-------- PROVIDED RECORDS

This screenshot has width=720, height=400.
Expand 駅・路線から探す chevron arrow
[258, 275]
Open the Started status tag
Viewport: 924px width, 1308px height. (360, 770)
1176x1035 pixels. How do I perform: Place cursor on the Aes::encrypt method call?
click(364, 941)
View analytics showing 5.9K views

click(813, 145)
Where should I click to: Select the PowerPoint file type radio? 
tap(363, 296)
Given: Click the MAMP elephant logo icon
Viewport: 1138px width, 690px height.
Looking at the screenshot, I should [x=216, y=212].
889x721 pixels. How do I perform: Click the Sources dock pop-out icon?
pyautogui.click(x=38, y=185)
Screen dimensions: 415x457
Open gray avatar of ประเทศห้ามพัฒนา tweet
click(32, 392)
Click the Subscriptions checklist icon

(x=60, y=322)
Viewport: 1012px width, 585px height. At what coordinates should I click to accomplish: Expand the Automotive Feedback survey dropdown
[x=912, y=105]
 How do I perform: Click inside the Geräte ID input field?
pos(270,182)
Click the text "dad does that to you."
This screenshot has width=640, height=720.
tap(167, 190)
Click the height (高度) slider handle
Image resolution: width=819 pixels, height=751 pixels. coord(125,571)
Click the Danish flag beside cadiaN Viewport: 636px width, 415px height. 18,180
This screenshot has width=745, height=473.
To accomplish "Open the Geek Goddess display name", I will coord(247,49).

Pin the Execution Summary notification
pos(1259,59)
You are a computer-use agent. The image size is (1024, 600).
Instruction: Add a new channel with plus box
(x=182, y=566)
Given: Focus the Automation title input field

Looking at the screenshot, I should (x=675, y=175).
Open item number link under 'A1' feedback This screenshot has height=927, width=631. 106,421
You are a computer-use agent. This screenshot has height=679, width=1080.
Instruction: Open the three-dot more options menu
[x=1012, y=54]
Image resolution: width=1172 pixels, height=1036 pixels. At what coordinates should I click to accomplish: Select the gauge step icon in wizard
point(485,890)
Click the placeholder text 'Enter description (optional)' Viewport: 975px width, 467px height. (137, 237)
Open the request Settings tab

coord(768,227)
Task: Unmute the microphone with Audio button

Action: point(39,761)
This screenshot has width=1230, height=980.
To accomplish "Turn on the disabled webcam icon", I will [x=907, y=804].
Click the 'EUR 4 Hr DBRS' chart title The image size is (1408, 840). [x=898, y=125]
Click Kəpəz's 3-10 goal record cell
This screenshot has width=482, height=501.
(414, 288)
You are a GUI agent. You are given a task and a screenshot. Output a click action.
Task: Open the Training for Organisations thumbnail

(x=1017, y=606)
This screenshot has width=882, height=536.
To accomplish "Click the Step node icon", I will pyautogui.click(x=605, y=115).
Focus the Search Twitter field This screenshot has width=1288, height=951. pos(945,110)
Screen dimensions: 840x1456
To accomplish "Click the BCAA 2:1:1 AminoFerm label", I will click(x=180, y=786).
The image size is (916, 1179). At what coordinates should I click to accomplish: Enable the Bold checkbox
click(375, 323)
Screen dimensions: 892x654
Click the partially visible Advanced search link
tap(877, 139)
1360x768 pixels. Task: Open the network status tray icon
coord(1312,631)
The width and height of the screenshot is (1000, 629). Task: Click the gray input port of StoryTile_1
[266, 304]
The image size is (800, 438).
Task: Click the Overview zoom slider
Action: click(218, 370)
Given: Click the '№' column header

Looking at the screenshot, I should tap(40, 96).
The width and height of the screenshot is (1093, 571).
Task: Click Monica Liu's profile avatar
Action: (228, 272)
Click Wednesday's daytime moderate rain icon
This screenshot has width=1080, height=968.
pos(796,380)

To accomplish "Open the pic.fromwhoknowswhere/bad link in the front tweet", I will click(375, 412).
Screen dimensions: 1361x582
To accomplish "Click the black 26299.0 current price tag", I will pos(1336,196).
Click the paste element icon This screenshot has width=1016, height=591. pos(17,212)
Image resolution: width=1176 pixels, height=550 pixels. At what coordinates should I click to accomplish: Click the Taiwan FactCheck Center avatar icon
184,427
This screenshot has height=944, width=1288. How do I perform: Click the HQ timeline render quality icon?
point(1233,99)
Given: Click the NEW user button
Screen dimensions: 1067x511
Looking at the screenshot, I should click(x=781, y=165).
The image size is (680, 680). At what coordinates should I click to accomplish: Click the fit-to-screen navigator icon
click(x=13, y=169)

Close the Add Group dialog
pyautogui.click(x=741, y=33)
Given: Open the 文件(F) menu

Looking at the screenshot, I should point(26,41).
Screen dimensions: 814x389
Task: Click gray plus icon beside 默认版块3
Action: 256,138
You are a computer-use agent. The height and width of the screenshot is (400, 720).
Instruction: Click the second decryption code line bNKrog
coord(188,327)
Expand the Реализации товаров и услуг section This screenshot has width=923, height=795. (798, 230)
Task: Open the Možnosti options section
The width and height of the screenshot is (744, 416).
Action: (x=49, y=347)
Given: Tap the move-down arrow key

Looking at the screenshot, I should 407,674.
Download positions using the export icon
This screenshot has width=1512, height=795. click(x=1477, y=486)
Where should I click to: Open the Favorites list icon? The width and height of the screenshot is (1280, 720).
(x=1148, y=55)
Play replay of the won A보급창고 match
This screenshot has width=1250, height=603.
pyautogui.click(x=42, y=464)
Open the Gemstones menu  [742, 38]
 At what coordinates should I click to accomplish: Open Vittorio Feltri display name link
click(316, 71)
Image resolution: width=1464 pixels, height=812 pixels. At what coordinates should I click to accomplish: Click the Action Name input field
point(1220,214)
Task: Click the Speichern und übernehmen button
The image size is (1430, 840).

----------------

Look through the entries and give the number of lines containing the word "section". Add nothing else.

2